Jutro orędzie Alaksandra Łukaszenki do narodu i parlamentu. Ogłosi referendum?


Dorocznego przemówienia w Sali Owalnej Domu Rządu będą słuchać wysocy urzędnicy państwowi, dyrektorzy największych zakładów pracy, rektorzy uczelni, i szefowie banków. Zaproszono też przedstawicieli korpusu dyplomatycznego i media.

Wystąpienie będzie transmitowane na żywo przez dwa programy państwowej TV i pierwszy – radia.

– To będzie swojego rodzaju kwintesencja i aktualizacja zadań i tematów, które w ciągu ubiegłego roku omawiano podczas zakrojonych na szeroką skalę i znaczących przedsięwzięć z udziałem prezydenta – poinformowała jego rzeczniczka Natalla Ejsmant.

Zapewniła ona też, że orędzie „będzie zawierać wszystkie aktualne kwestie, dotyczące życia białoruskiego społeczeństwa w całości i każdego obywatela osobno”.

Przewodniczący Rady Republiki (izby wyższej parlamentu) Michaił Miasnikowicz stwierdził zaś, że „społeczeństwo wiąże olbrzymie nadzieje z orędziem prezydenta, ponieważ przywódca państwa tradycyjnie porusza w nim tematy, dotyczące życia każdego”. W tym kwestie zatrudnienia, wzrostu dochodów ludności i likwidacji nierównomierności rozwoju regionów.
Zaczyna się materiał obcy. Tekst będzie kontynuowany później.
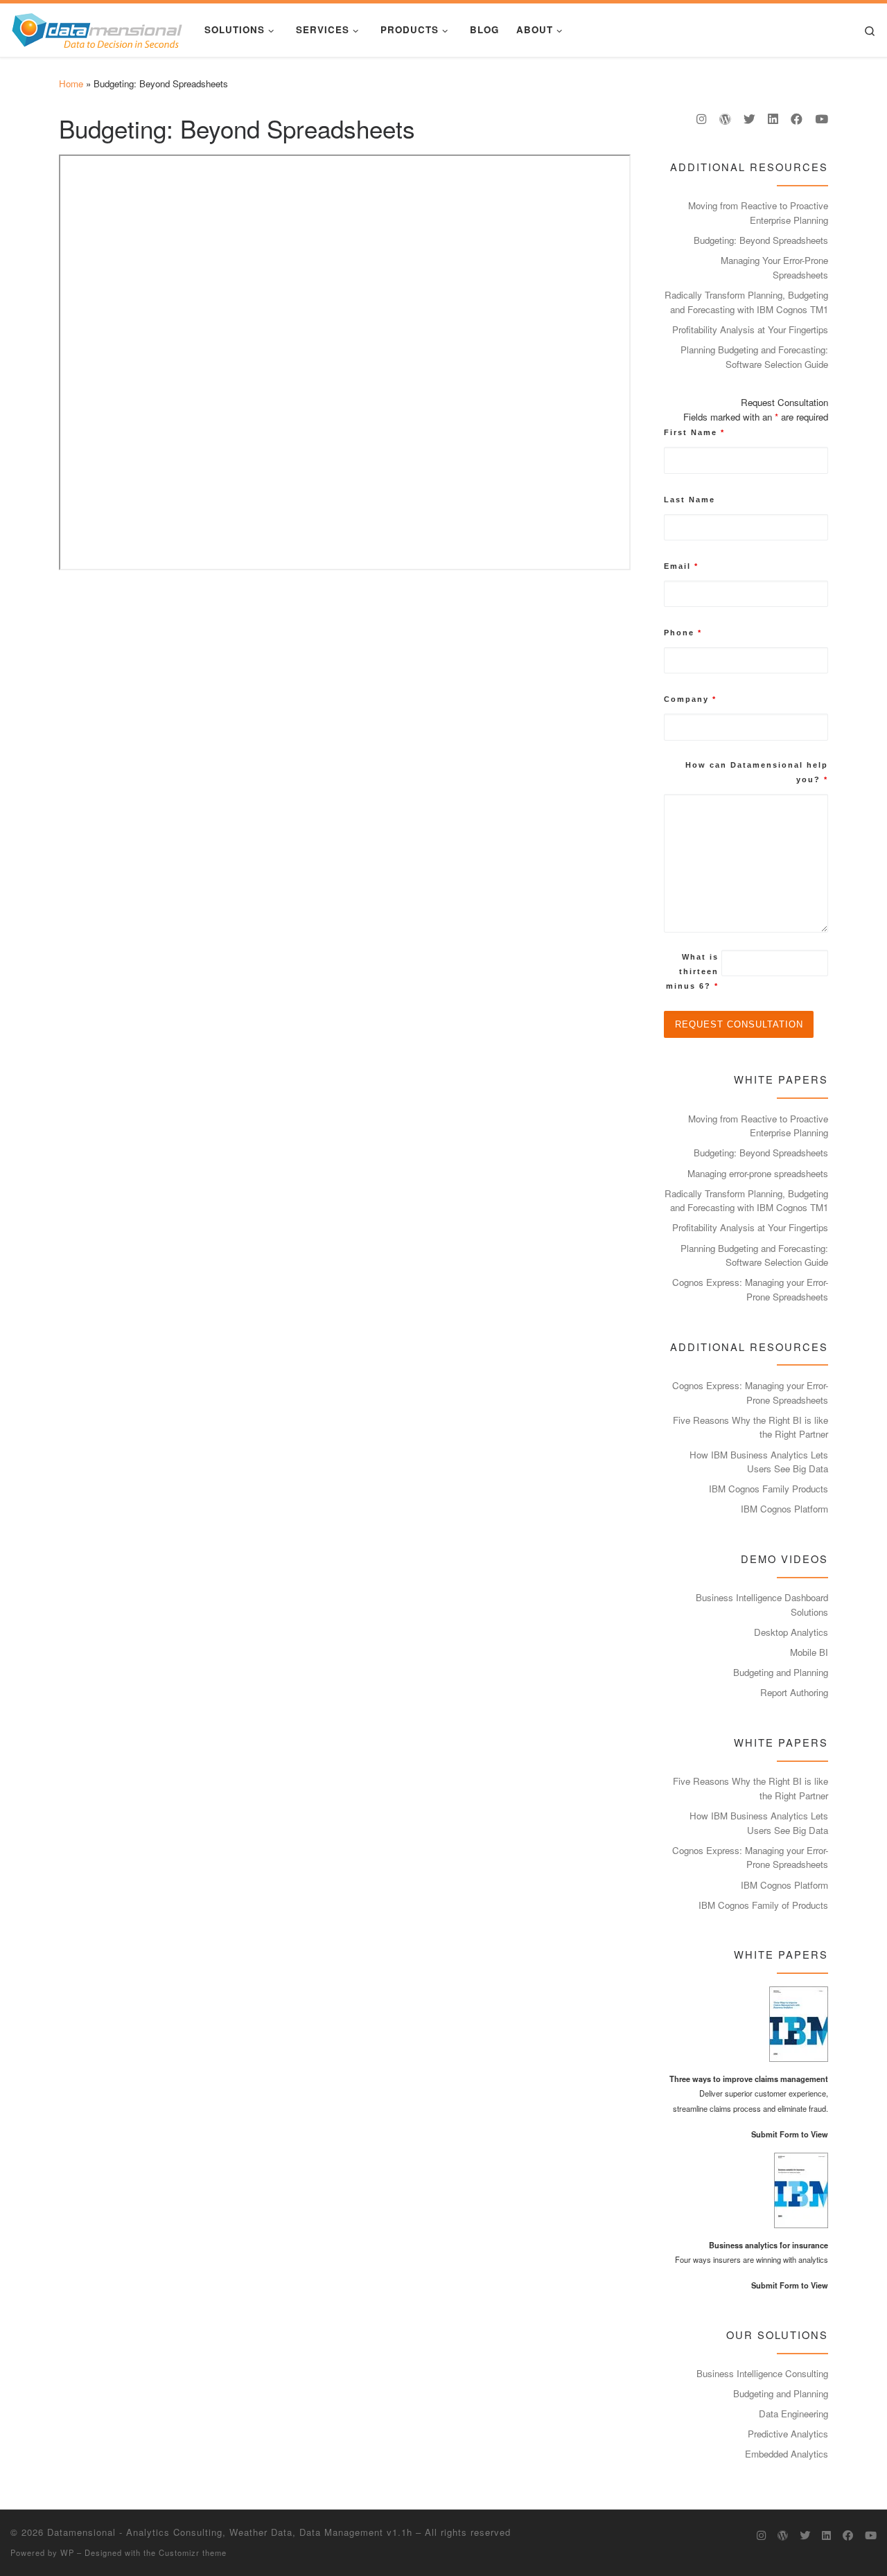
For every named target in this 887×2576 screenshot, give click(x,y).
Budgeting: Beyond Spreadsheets (761, 240)
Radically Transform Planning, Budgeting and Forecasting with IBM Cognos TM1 (746, 302)
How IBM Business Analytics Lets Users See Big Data (759, 1462)
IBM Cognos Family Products (768, 1488)
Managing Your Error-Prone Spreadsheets (774, 267)
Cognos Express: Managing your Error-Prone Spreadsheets (750, 1289)
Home (71, 83)
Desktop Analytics (791, 1632)
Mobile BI (809, 1652)
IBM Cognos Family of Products (763, 1905)
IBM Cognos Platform (784, 1508)
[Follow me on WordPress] (725, 119)
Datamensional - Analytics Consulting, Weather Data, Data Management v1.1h (229, 2532)
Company (690, 699)
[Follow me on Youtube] (821, 119)
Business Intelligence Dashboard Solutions (762, 1604)
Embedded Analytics (786, 2453)
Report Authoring (794, 1692)
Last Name (689, 499)
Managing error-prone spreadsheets (757, 1173)
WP (67, 2552)
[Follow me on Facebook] (796, 119)
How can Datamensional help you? (756, 772)
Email (681, 566)
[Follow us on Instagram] (701, 119)
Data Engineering (793, 2413)
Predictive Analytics (788, 2433)
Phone (683, 632)
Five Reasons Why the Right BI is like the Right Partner (750, 1427)
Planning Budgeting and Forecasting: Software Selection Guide (754, 357)
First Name (694, 432)
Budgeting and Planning (780, 1672)
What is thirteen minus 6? (692, 971)
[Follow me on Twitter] (749, 119)
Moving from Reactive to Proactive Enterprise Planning (758, 213)
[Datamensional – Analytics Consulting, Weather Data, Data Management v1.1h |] (97, 27)
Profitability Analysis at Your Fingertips (750, 329)
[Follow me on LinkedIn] (773, 119)
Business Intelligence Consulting (762, 2373)
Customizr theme (193, 2552)
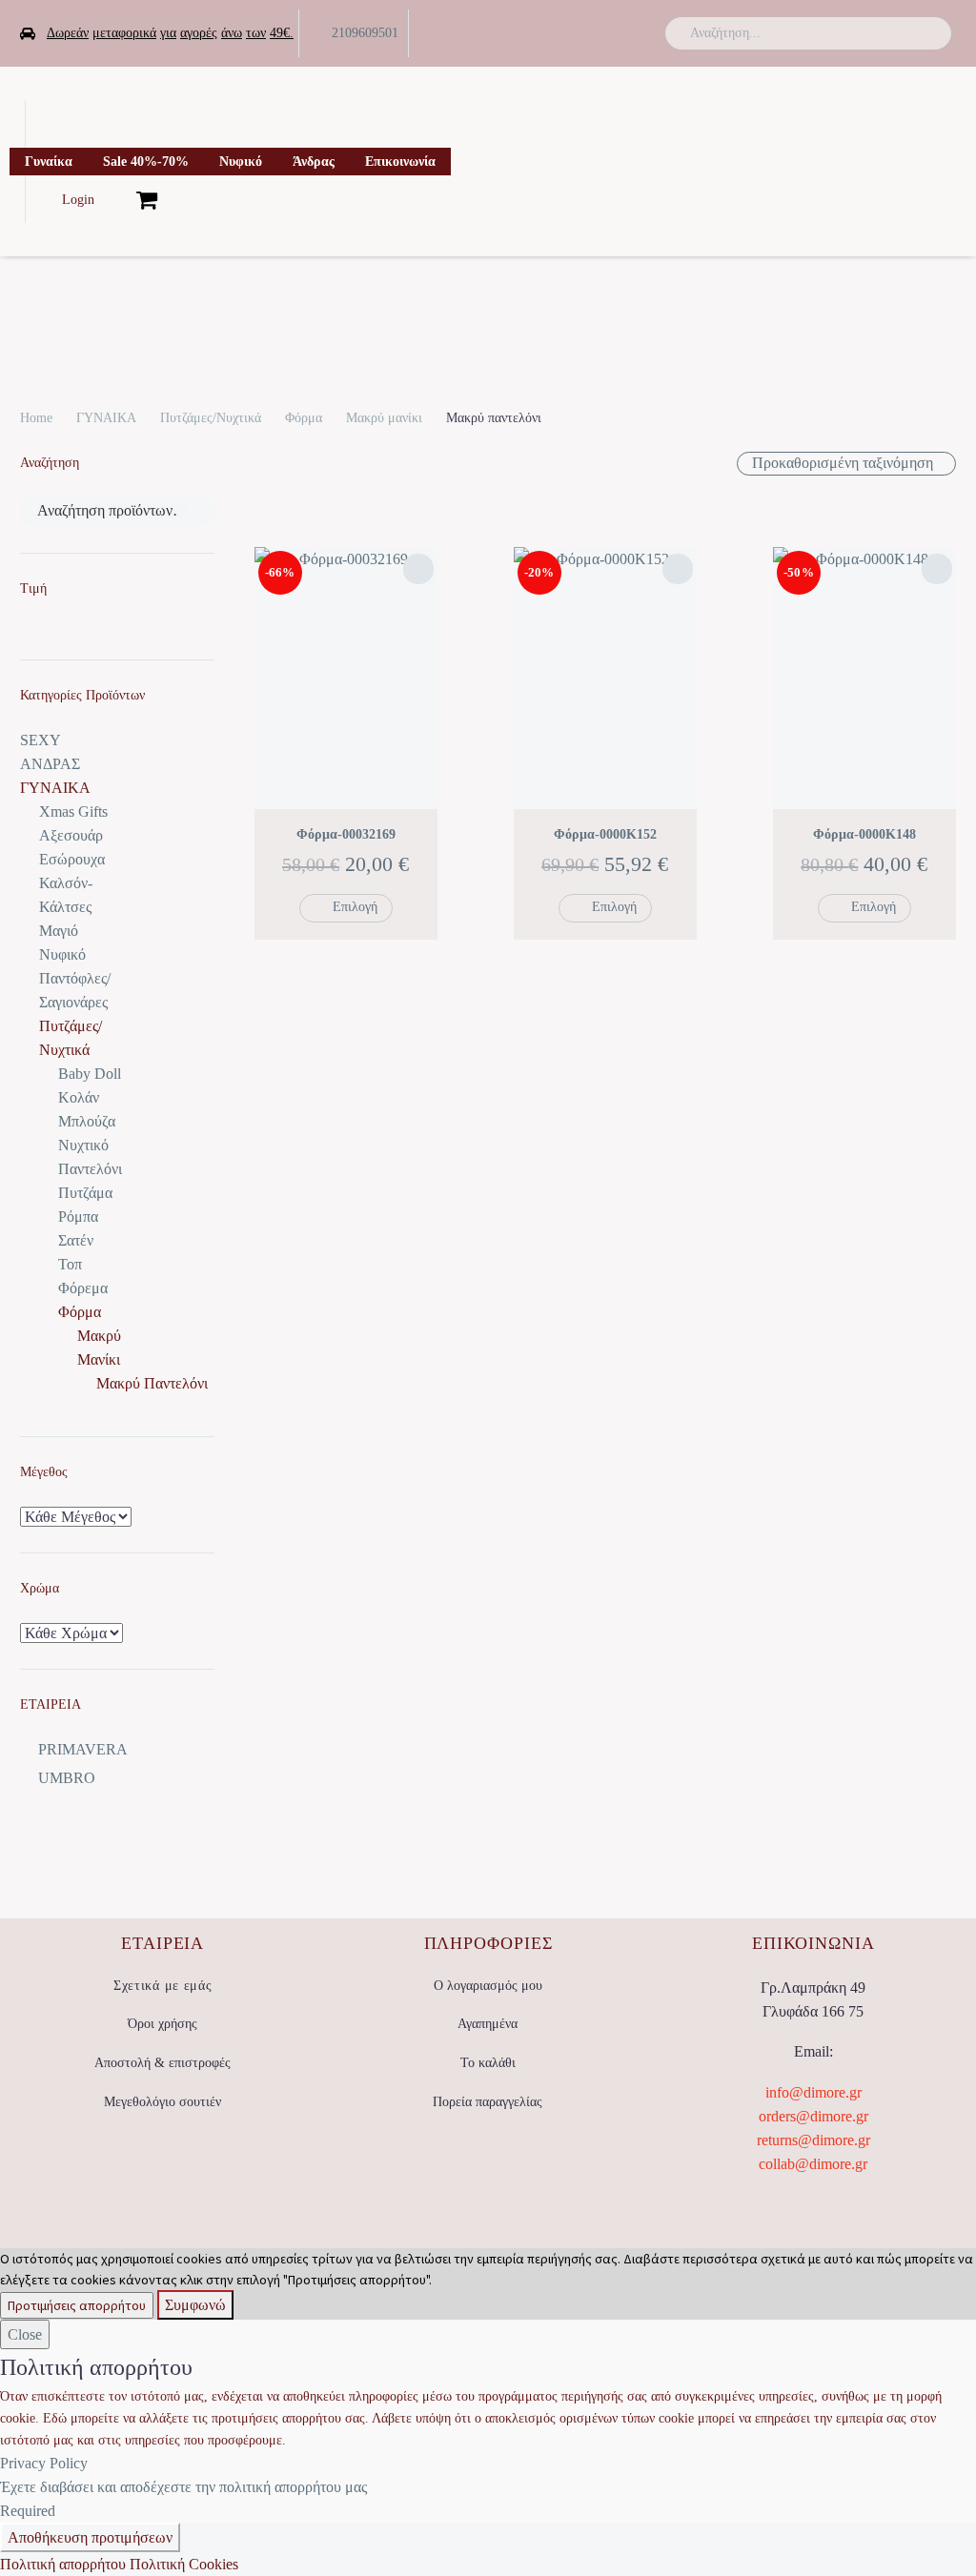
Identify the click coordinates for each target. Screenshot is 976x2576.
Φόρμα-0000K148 (864, 834)
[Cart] (146, 199)
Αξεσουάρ (71, 835)
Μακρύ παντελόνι (152, 1383)
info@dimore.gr (813, 2092)
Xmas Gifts (73, 811)
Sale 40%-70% (146, 161)
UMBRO (66, 1778)
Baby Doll (89, 1073)
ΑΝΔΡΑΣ (50, 764)
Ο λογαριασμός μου (488, 1985)
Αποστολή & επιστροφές (162, 2063)
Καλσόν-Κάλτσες (65, 895)
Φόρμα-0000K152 (605, 834)
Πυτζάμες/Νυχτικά (210, 418)
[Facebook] (562, 33)
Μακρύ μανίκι (384, 418)
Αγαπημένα (488, 2024)
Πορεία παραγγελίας (487, 2102)
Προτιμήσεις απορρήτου (77, 2305)
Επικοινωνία (400, 161)
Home (36, 418)
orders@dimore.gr (813, 2116)
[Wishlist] (115, 199)
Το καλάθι (488, 2063)
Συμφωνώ (195, 2305)
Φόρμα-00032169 (346, 834)
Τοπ (70, 1264)
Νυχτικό (83, 1145)
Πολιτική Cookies (184, 2564)
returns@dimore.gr (813, 2140)
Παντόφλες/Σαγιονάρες (75, 990)
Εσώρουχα (72, 859)
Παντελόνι (90, 1169)
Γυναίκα (48, 161)
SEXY (40, 740)
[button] (928, 33)
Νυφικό (240, 161)
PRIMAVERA (83, 1749)
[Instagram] (621, 33)
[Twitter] (592, 33)
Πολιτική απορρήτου (63, 2564)
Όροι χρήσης (162, 2024)
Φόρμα (303, 418)
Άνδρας (314, 161)
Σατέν (75, 1240)
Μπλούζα (86, 1121)
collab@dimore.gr (813, 2164)
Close (25, 2334)
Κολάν (78, 1097)
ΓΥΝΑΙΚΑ (106, 418)
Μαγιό (58, 931)
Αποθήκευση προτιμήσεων (90, 2537)
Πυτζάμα (85, 1193)
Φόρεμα (83, 1288)
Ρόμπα (78, 1216)
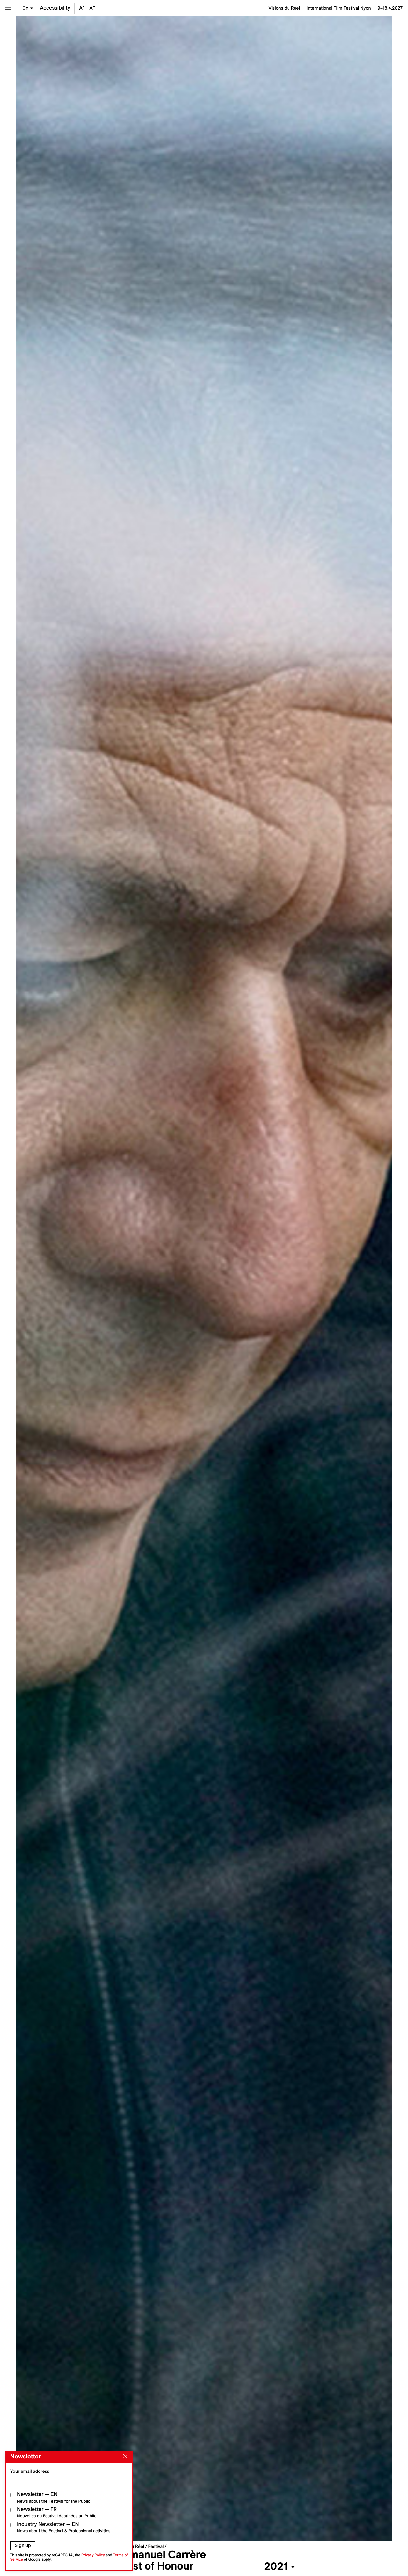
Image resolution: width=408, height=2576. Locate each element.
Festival (156, 2546)
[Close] (124, 2456)
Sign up (23, 2545)
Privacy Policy (93, 2555)
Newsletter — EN (53, 2497)
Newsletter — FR (56, 2512)
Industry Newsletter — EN (64, 2527)
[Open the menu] (8, 8)
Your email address (29, 2471)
Miasnikowicz spodziewa się też, że Łukaszenka zajmie się w orędziu sprawą udoskonalenia polityki inwestycyjnej.

Tymczasem opozycyjny polityk (przywódca Białoruskiego Kongresu Narodowego) Mikoła Statkiewicz uważa, że Alaksandr Łukaszenka ogłosi podczas swojego przemówienia przeprowadzenie referendum oraz pytania, które zostaną postawione na głosowanie.

Statkiewicz twierdzi, że Łukaszenka będzie chciał, aby obywatele wypowiedzieli się, czy chcą przedłużyć kadencję prezydenta do 7 lat (a początek pierwszej będzie liczony od referendum) oraz zlikwidować karę śmierci. Zdaniem polityka to drugie jest „zasłoną dymną” mającą odwrócić uwagę od pierwszego.

– Białoruski Kongres Narodowy ostrzega, że będzie rozpatrywać kolejne „referendum” konstytucyjne, którego celem jest dożywotnia władza przywódcy państwa, jako przestępstwo antypaństwowe. Będziemy wzywać całe społeczeństwo, by do tego nie dopuściło – pisze Statkiewicz. – I nie powstrzymają nas żadne groźby, ponieważ dożywotnie rządy człowieka, który utrzymuje kraj w stanie stagnacji politycznej i gospodarczej to bezpośrednie zagrożenie dla życia Białorusi.

Możliwość referendum ostrożnie anonsowano już wcześniej w kręgach rządowych. Wspominali o nim przewodnicząca Centralnej Komisji Wyborczej Lidia Jarmoszyna i szef MSZ Uładzimir Makiej. Łukaszenka milczał dotąd na ten temat.